Immersive virtual environments (IVEs) are increasingly used in research to evaluate the role of the environment on behavior. The level of detail can influence the participant’s sense of being in the virtual world, which influences the way a person interacts with the space. The results of this systematic review outline aspects of visual detail, context, social cues, the use of avatars, and other sensory detail that have been found to be important factors in successful IVE scenarios.
The systematic review was developed to establish effective strategies to design immersive virtual environments using a head-mounted device to conduct behavioral research.
The researchers conducted a systematic review that focused on how the IVE was developed, rather than focusing on the final result with no explanation of the decision process. The researchers consulted with an academic librarian and established keywords and MeSH search terms. Terms were combined with “and” and “or” in specific combinations, and the search was conducted in four commonly used scholarly databases to identify 203 citations. Eligibility was determined through the inclusion criteria: peer-reviewed studies or conference proceedings; English-language; published before mid-2020; with study parameters of non-clinical populations; the use of head-mounted devices to evaluate behavior in the IVE; an approach to simulate a real environment; and necessary information to evaluate the design of the virtual environment. Specific behaviors were not part of the search terms or inclusion criteria. After determining eligibility, 61 full texts were reviewed to establish a final pool of 18 studies that were included in the review, all of which were published 2015-2020. Because the studies were conducted across different settings, with different parameters and variables of interest, a narrative synthesis of the findings was created instead of a quantitative meta-analysis.
Findings cover environmental detail, context, social cues, participant tracking, and non-visual sensory information. The environmental detail includes features like furniture, textures, and lighting. However, while realistic rendering of the space can increase someone’s sense of being there, it can have practical implications for increased development costs and a decreased frame rate when participants are in the IVE. Teams need to balance what detail is needed for the study objective, and what features are unnecessary. Too much detail can create a distraction for the variables being studied.

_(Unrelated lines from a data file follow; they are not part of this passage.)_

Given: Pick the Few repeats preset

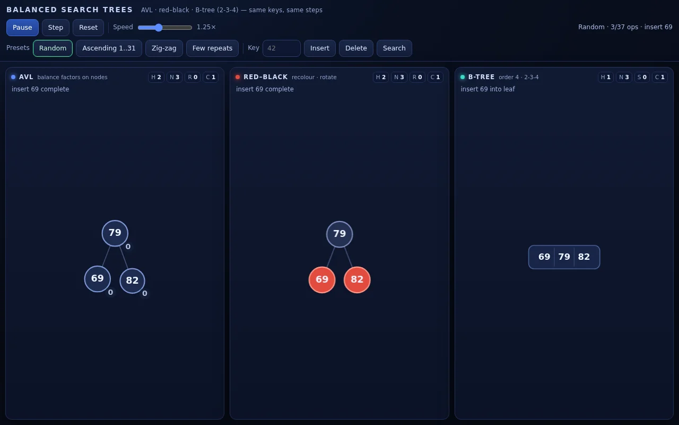Looking at the screenshot, I should 212,48.
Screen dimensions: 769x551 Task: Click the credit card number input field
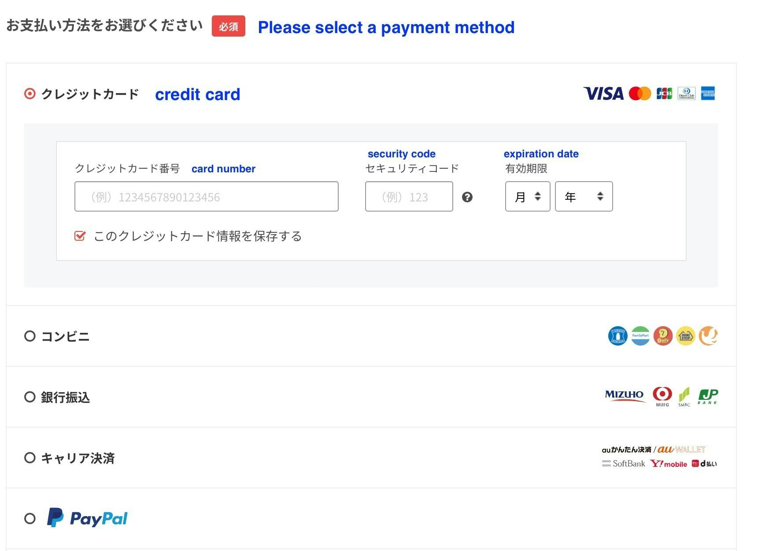[x=207, y=197]
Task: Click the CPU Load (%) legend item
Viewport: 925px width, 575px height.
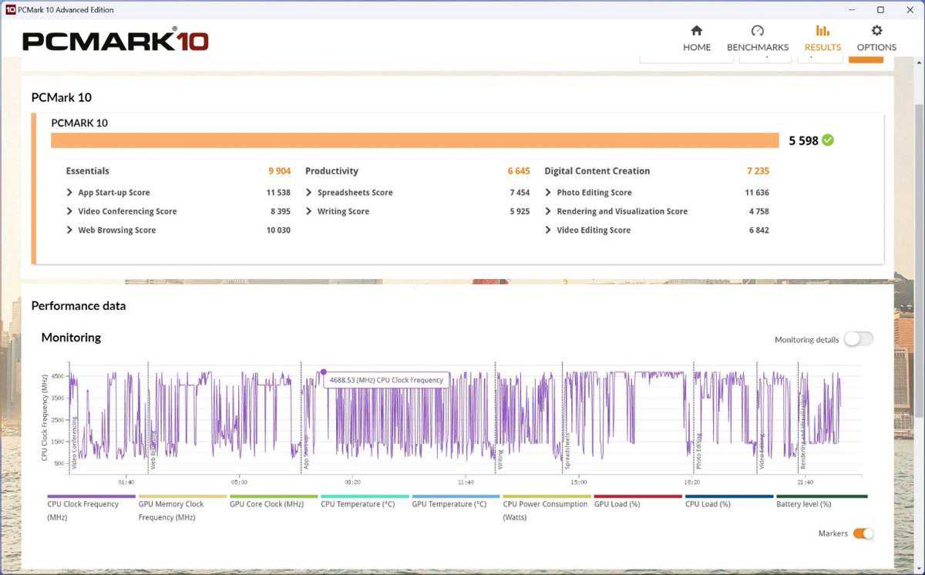Action: click(x=708, y=504)

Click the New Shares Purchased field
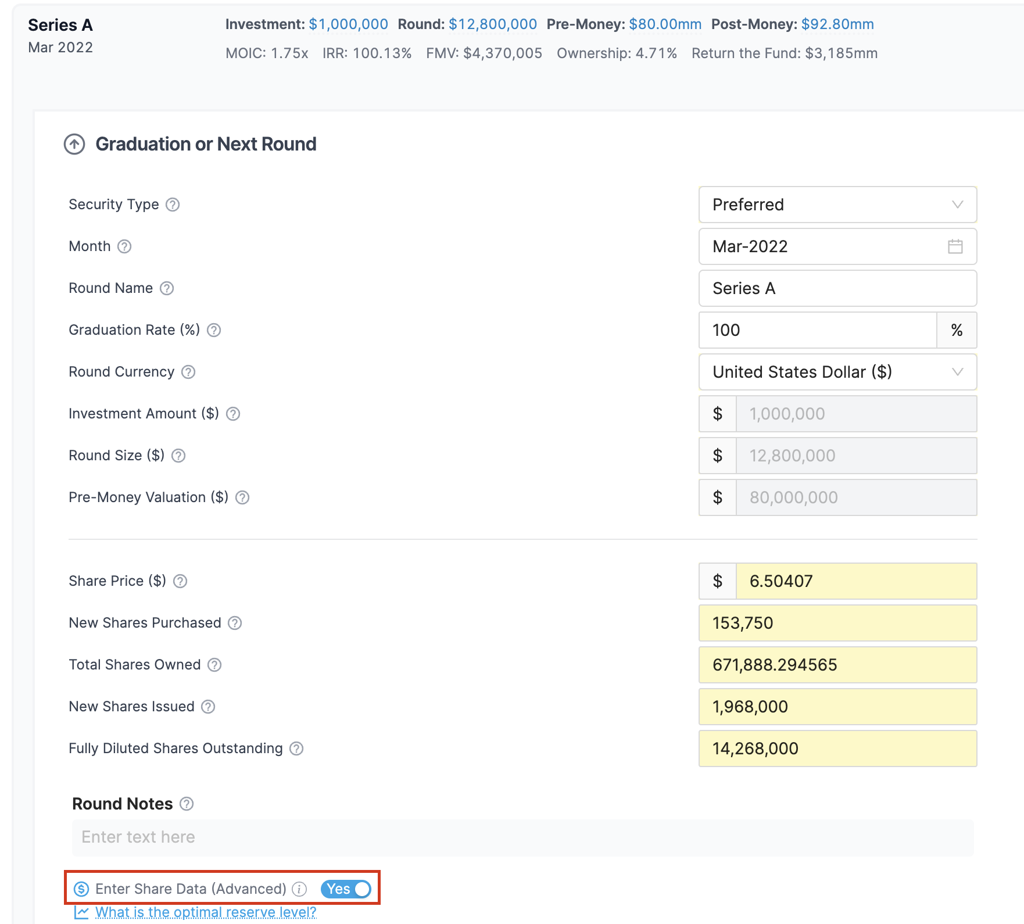837,623
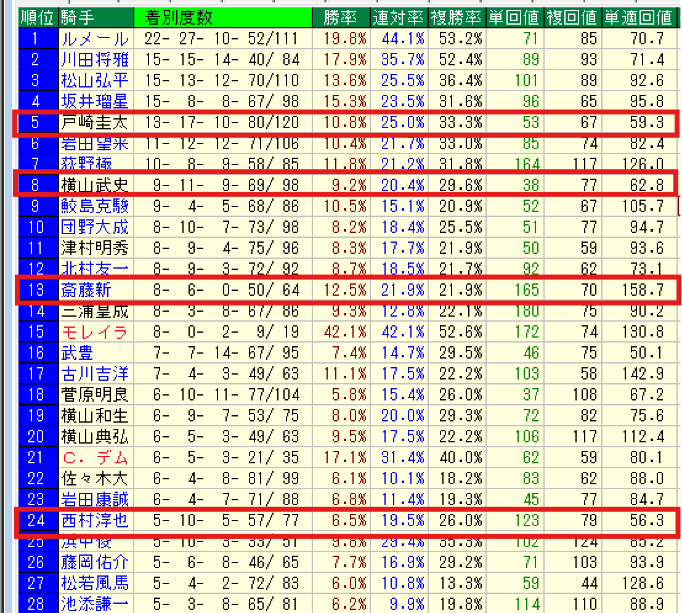
Task: Click the 複回値 column header
Action: [x=574, y=17]
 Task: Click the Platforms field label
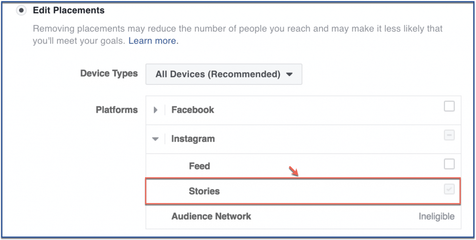point(117,110)
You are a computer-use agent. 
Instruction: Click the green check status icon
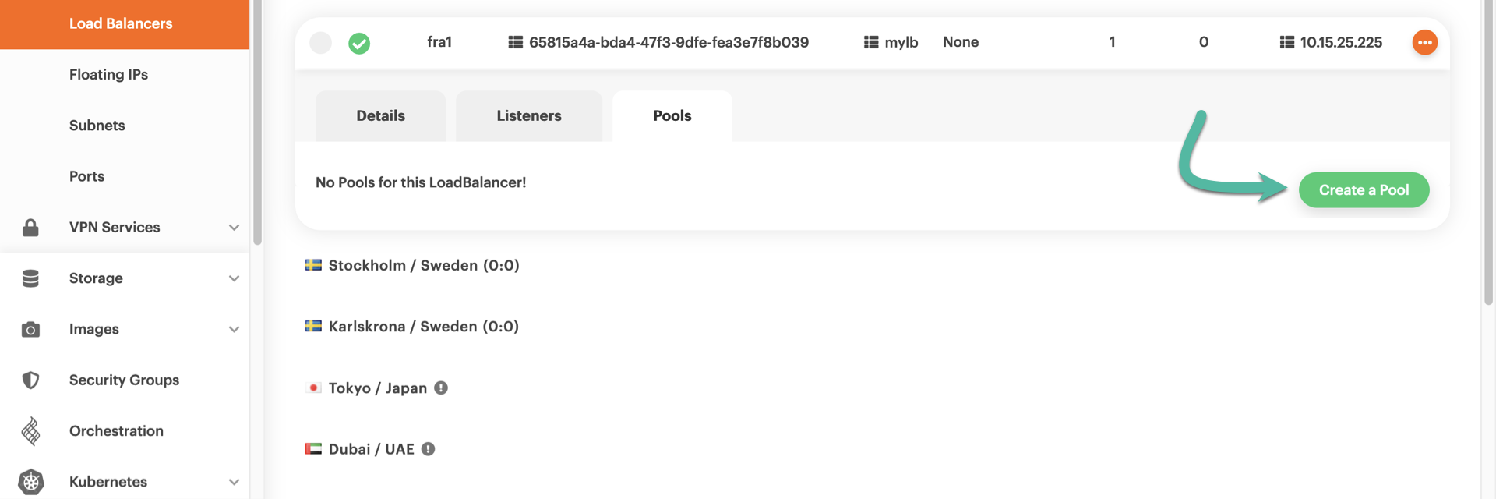pos(359,43)
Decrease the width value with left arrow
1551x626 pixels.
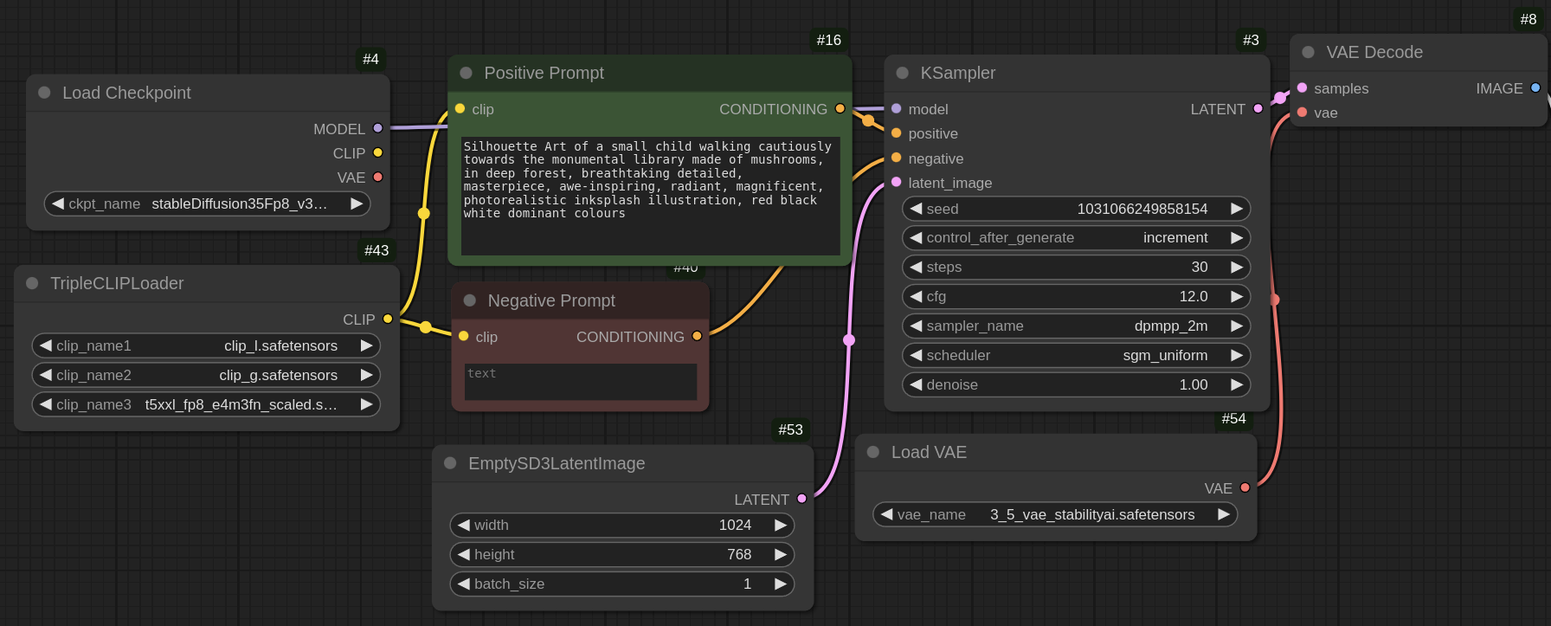pos(464,526)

Context IVEs is derived through “looking behaviors,” for example, a window help participants develop a mental model of their location. However, participants may also engage in exploratory behaviors that are not pertinent to the study. Any animated interactions (e.g., traffic) need to be realistic (e.g., speed) and the physical movement should match the virtual movement as closely as possible to foster the sense of reality.
If social aspects of behavior are important, digital avatars (agent-based) can be used to understand behaviors, but they need to be animated appropriately. In some instances, the avatar may be best as another person (human-controlled).
Self-avatars, an aspect of participant tracking, increase realism for the participant and are especially important for certain behaviors (e.g., crossing a road). Another aspect of participant tracking involves walking (and instructions to take into account the constraints of space [e.g., walk to the line]), as well as head turning, which influences spatial perception. Dramatic changes in head direction are not favorable for observing behavior in IVEs.
Lastly, non-visual sensory cues should be considered for their relevance. Tactile (haptic) feedback can be incorporated with real elements in the environment, while audio might be considered for weather, traffic, or voices. Smells should also be included if relevant to the study context (e.g., food smells).
The authors note that, unfortunately, published studies often don’t include the detail sought in this review due to page limits found in many academic journals. It wasn’t possible to create search criteria for specific behaviors, and some of the inclusion criteria may have resulted in a reduced number of eligible studies. Within the small number of included studies, some of the aspects identified in the discussion were specific to the applications (e.g., food smell and eating behavior). While there are no healthcare examples, the findings are generalized to behavioral studies in a variety of settings.